Given data Start Marker
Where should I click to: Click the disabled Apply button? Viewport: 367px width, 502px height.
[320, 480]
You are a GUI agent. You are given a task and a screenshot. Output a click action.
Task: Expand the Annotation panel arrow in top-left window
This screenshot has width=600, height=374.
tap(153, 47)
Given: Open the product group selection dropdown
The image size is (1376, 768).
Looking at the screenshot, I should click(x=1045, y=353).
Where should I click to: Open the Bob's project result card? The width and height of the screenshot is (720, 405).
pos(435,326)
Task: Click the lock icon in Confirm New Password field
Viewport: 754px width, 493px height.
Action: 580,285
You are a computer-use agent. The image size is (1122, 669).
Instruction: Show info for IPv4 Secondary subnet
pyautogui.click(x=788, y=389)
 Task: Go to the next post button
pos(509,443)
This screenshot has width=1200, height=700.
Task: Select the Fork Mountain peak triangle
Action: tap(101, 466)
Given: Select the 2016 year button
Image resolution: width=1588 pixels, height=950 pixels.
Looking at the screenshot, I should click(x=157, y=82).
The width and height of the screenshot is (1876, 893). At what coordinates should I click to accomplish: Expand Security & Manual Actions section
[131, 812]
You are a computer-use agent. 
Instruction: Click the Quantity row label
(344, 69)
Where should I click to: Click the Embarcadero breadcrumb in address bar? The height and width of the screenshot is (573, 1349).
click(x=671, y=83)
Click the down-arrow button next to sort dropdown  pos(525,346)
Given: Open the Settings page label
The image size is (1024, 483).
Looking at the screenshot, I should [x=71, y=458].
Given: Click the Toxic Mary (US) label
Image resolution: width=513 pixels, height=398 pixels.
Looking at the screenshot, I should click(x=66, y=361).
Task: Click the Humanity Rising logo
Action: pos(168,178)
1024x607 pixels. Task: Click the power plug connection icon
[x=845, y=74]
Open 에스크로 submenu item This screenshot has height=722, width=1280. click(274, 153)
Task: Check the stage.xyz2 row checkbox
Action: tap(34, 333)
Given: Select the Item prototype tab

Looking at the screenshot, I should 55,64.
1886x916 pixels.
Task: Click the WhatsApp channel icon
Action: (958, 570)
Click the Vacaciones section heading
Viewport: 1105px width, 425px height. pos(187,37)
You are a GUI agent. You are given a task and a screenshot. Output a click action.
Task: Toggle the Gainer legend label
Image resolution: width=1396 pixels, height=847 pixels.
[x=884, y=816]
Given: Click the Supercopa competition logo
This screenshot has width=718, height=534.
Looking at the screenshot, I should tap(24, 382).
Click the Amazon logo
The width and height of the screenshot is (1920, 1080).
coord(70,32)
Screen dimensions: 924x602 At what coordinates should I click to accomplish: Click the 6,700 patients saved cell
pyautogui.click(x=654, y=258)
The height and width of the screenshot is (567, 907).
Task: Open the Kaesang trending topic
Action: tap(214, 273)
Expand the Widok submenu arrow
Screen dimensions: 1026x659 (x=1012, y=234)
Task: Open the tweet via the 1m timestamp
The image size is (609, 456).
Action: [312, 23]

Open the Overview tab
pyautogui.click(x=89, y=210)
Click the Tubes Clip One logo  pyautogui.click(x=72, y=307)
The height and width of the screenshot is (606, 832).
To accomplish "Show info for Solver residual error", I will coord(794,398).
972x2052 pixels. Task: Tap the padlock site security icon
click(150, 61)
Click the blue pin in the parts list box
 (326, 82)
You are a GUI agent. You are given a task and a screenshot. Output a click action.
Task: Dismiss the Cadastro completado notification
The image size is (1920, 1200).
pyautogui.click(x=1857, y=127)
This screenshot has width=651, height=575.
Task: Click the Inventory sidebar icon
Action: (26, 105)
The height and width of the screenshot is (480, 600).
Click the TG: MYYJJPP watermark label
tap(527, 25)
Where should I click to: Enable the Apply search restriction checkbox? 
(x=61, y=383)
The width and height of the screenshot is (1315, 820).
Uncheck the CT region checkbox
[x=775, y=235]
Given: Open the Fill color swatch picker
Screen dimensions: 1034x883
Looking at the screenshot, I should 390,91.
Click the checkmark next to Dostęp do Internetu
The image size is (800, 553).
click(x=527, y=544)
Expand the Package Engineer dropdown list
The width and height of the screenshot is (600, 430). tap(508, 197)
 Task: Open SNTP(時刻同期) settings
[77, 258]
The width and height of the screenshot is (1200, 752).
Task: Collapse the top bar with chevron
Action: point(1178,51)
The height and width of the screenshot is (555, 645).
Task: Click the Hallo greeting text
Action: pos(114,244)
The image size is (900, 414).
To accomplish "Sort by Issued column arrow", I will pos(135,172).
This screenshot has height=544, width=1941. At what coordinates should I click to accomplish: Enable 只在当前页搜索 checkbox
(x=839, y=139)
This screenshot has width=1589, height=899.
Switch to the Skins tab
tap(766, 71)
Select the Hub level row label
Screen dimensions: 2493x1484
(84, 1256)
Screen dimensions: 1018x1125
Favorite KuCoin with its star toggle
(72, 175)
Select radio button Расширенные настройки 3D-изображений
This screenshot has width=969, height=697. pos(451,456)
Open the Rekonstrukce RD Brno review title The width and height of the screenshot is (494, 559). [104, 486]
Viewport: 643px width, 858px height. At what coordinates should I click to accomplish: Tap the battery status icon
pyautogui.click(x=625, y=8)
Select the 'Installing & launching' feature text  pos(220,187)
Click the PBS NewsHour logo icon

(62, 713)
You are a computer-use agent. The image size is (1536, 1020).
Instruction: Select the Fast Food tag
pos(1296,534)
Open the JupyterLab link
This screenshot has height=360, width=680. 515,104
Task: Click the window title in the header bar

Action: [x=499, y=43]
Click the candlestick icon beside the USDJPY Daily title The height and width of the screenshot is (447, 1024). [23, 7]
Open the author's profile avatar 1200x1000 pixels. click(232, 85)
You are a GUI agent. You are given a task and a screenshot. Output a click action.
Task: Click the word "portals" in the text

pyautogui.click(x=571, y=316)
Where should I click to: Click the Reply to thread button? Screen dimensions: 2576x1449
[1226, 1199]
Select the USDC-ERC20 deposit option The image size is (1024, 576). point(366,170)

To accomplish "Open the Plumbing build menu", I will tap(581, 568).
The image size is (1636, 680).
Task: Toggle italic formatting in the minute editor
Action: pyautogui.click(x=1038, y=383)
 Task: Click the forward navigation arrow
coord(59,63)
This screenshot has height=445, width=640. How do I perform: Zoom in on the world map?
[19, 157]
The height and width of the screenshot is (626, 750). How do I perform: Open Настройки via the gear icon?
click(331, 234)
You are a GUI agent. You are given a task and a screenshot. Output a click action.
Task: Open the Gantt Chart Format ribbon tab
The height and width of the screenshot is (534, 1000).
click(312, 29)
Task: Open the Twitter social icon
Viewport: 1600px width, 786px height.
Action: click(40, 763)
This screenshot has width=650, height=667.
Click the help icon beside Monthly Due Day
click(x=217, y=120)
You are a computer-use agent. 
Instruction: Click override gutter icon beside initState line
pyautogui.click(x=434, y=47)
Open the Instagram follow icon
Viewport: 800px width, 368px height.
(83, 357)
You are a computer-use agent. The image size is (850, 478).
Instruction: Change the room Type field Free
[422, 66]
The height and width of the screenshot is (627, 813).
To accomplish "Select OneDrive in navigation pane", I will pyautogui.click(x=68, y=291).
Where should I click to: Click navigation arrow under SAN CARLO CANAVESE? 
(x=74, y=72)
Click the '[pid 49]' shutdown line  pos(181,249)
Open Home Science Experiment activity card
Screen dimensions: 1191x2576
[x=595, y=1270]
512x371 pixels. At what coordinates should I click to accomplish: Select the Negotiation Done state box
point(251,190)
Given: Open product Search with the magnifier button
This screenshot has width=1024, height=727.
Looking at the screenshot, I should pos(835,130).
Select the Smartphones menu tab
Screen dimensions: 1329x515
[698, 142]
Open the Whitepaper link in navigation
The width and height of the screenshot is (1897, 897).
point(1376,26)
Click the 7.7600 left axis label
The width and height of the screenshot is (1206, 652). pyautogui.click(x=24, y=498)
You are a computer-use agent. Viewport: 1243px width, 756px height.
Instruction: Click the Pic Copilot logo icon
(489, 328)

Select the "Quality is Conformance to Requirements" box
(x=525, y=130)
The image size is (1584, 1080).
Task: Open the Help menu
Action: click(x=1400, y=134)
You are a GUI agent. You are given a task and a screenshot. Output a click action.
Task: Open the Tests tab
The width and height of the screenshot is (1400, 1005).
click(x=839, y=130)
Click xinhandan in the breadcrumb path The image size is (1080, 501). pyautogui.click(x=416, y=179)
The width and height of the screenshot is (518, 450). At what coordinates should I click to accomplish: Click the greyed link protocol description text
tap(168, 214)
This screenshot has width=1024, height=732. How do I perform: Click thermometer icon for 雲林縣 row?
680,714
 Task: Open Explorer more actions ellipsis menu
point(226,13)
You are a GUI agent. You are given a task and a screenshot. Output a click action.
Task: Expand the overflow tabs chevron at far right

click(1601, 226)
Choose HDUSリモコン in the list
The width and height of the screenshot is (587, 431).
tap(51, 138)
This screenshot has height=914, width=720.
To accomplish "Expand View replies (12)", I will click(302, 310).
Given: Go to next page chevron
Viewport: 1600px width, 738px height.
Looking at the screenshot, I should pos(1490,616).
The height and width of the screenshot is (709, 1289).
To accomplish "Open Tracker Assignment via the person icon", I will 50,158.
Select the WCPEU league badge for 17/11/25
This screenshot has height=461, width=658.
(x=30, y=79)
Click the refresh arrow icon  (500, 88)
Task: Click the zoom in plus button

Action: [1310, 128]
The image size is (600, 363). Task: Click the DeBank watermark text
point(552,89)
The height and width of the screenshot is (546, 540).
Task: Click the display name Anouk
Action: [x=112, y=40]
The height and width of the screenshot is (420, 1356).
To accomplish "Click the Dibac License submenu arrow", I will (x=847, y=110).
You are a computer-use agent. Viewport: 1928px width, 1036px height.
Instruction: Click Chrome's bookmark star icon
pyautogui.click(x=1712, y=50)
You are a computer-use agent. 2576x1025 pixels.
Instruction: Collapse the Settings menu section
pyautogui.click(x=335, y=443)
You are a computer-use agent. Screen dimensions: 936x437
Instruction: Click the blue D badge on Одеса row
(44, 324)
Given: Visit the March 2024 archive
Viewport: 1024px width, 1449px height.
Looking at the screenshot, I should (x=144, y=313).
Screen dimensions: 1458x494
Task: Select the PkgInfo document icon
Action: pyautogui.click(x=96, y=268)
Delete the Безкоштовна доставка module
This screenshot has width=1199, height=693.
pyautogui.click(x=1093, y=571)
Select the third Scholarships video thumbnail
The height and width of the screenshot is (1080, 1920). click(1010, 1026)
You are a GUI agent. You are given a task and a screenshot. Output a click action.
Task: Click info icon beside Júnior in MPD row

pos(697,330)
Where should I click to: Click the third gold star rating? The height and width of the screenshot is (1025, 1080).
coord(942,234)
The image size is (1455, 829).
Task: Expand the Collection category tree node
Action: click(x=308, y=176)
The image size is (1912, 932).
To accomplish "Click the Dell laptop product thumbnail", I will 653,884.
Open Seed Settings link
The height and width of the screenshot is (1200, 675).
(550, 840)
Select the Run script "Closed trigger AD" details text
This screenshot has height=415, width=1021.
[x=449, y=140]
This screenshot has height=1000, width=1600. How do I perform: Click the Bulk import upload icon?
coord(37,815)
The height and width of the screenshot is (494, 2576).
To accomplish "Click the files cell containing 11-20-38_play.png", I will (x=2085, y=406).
Given data End Marker
• **Task goal**
From the entries above, extract only the lines running from the one containing "Task: Open SNTP(時刻同期) settings" through the one containing "Open the Rekonstrukce", inclusive.

• **Solution for this exercise**
 Task: Open SNTP(時刻同期) settings
[77, 258]
The width and height of the screenshot is (1200, 752).
Task: Collapse the top bar with chevron
Action: point(1178,51)
The height and width of the screenshot is (555, 645).
Task: Click the Hallo greeting text
Action: pos(114,244)
The image size is (900, 414).
To accomplish "Sort by Issued column arrow", I will pos(135,172).
This screenshot has height=544, width=1941. At what coordinates should I click to accomplish: Enable 只在当前页搜索 checkbox
(x=839, y=139)
This screenshot has width=1589, height=899.
Switch to the Skins tab
tap(766, 71)
Select the Hub level row label
Screen dimensions: 2493x1484
(84, 1256)
Screen dimensions: 1018x1125
Favorite KuCoin with its star toggle
(72, 175)
Select radio button Расширенные настройки 3D-изображений
This screenshot has width=969, height=697. pos(451,456)
Open the Rekonstrukce RD Brno review title The width and height of the screenshot is (494, 559). [104, 486]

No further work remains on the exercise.